No hay derecho a queja alguna, sólo bajar la cabeza y seguir andando. La voz de la narradora, una primera persona íntima y coloquial, hilvana una serie de anécdotas y vivencias cotidianas propias de un pueblo como tantos perdidos en la superficie peninsular. “En los pueblos era todo lo mismo, hija, en la ciudad sería otra cosa, pero en los pueblos qué, pues deslomarse a trabajar y a Dios gracias si tenías un cuscurro de pan para echarte a la boca”.
Con la cadencia propia de quien no tiene apuro alguno, una abuela le cuenta a su nieta la escena social de la postguerra. “La vida no valía ni dos pesetas”. Ese recuerdo es como una caja de Pandora. De su interior salen el abuso, el machismo, las arbitrariedades del poder, la condena por ser rojo o estar, apenas, sospechado de haberlo sido.
Tocan a muerto, el primer libro de la española Laura Vivar –profesora de filología, especializada en sintaxis latina-, es un homenaje a todas aquellas mujeres a las que se les gastó la vida entre los piletones de lavar, la cocina y la crianza de los hijos y hermanos menores, sin tener siquiera la posibilidad de asistir a la escuela y educarse.

El texto juzga. La masculinidad ha sido sentada en el banquillo de los acusados. No hay grises: están los hombres que arrollan la voluntad de las mujeres en todas sus formas –desde el sexo a la esclavitud cotidiana-, y los hombres desvalidos, que sirven para poco, derrotados de antemano en una sociedad que ha repartido ya los roles de ganadores y perdedores.
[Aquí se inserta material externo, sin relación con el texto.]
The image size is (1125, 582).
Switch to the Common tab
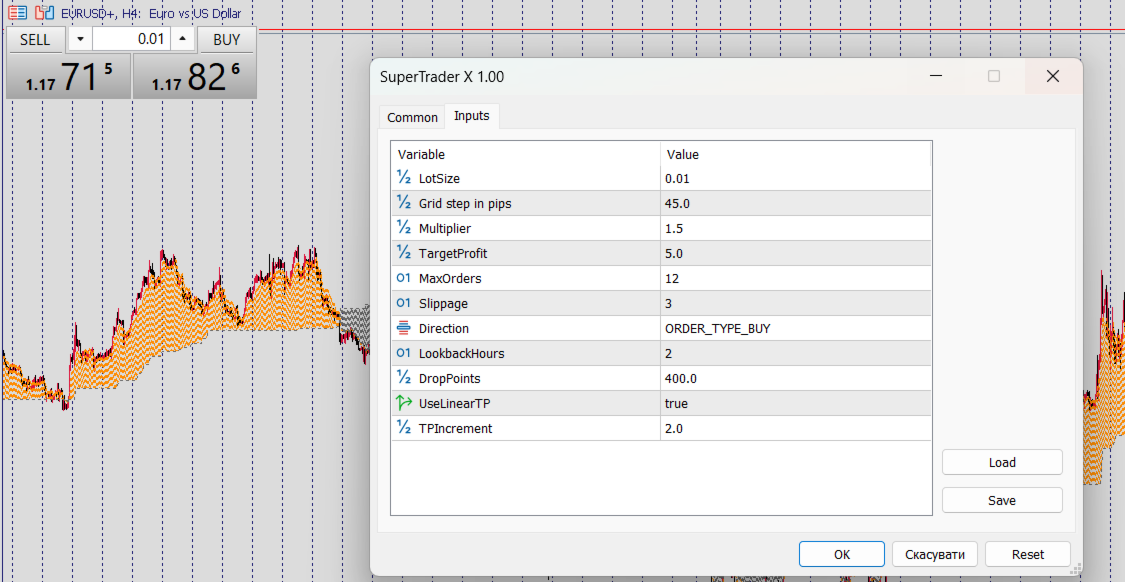tap(412, 118)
Sobre esos cimientos de desigualdad, pobreza y silencio se construyó lo que luego sería la España del esplendor económico post franquista. Había llegado la democracia, brillaba la libertad, fluía el dinero. Bajo ese sol todo era fiesta. El paso del tiempo, como suele ocurrir, dio paso al olvido. Vivar se encarga, en su libro, de ventilar heridas y hacerle un lugar a la memoria.